TEXT:
- - - -

Camille Paglia. Photo: Michael Lionstar/Quillette

Despite the wish of some atheists, the religious instinct of human beings is basically ineradicable. When it doesn’t find a direct religious outlet, it will find other outlets, such as politics. By ‘the religious instinct’ I mean the wish to find meaning and purpose in life, something bigger than ourselves, transcendence, a belief in a final, better destination for history.

This last item is sometimes called ‘eschatology’. Modern liberal, secular politics is extremely eschatological. It firmly believes ‘history’ is going somewhere, to a place that is better than now, and we can either help it on its way, or frustrate it. Those who help it on its way are called ‘progressives’, those who do not, are ‘reactionaries’ or ‘bigots’ and they must be pushed out of the way by just about any means possible, including, in some societies (communist ones, for instance), death.

In any event, Camile Paglia, herself an atheist, makes some of these same points, but better than I can, in a new interview with the website, Quillette.

She is asked the question: “Do you believe that politics and in particular social justice (i.e., anti-racism and feminism) are becoming cults or pseudo-religions? Is politics filling the void left by the receding influence of organised religion?” She responds:

“This has certainly been my view for many years now. I said in the introduction to my art book, Glittering Images (2012), that secular humanism has failed. As an atheist, I have argued that if religion is erased, something must be put in its place. Belief systems are intrinsic to human intelligence and survival. They ‘frame’ the flux of primary experience, which would otherwise flood the mind.

- - - -

INFORMATION SHOWN:
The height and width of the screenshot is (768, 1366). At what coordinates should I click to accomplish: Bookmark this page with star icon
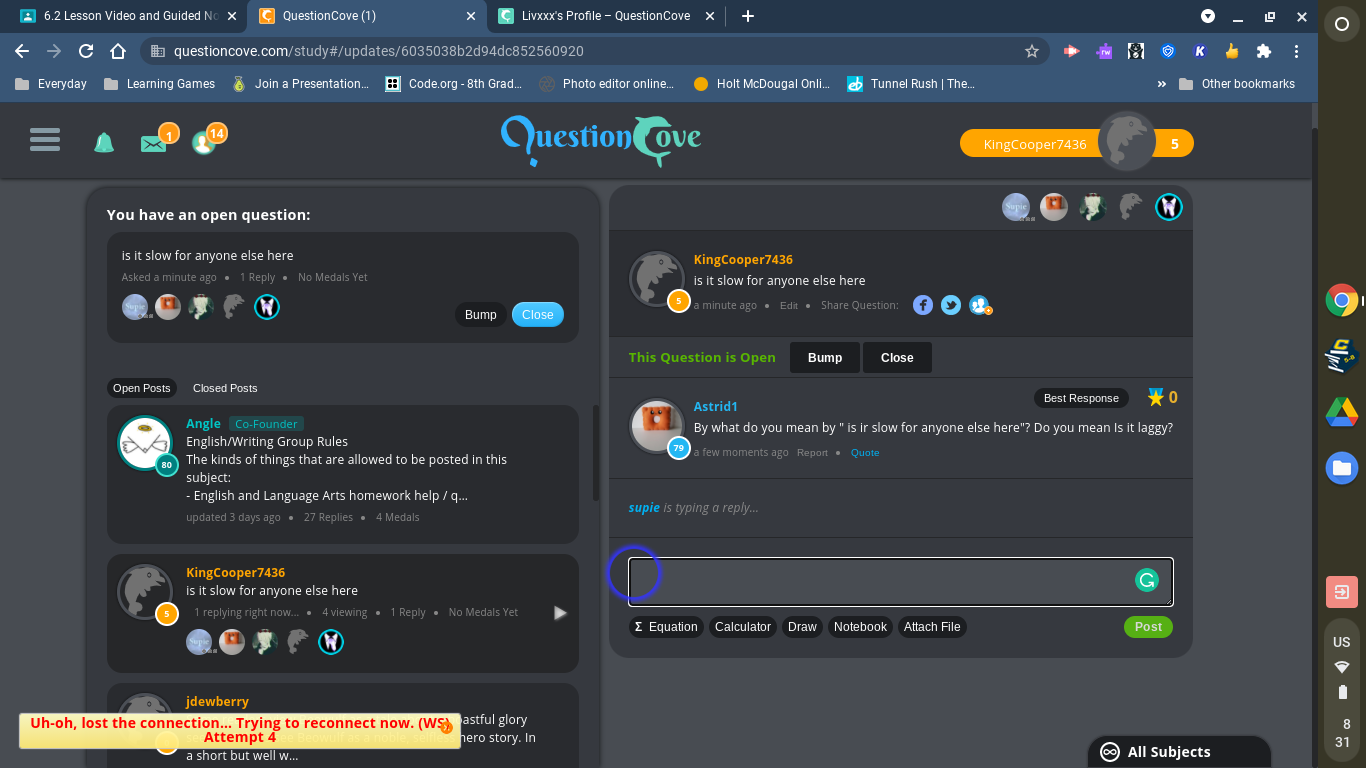(x=1032, y=51)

- - - -

SHORT EXERCISE 1: Retype the post on the religious instinct exactly, everything from "Despite the wish" down to "for instance), death.".
SHORT EXERCISE 2: In the post on the religious instinct, what does the author list as meant by "the religious instinct"?
SHORT EXERCISE 3: According to the post on the religious instinct, in which book's introduction did Paglia say that secular humanism has failed?

FULL SOLUTION 1:
Despite the wish of some atheists, the religious instinct of human beings is basically ineradicable. When it doesn’t find a direct religious outlet, it will find other outlets, such as politics. By ‘the religious instinct’ I mean the wish to find meaning and purpose in life, something bigger than ourselves, transcendence, a belief in a final, better destination for history.

This last item is sometimes called ‘eschatology’. Modern liberal, secular politics is extremely eschatological. It firmly believes ‘history’ is going somewhere, to a place that is better than now, and we can either help it on its way, or frustrate it. Those who help it on its way are called ‘progressives’, those who do not, are ‘reactionaries’ or ‘bigots’ and they must be pushed out of the way by just about any means possible, including, in some societies (communist ones, for instance), death.

FULL SOLUTION 2:
- The wish to find meaning and purpose in life
- Something bigger than ourselves
- Transcendence
- A belief in a final, better destination for history

FULL SOLUTION 3: In the introduction to her art book, Glittering Images (2012).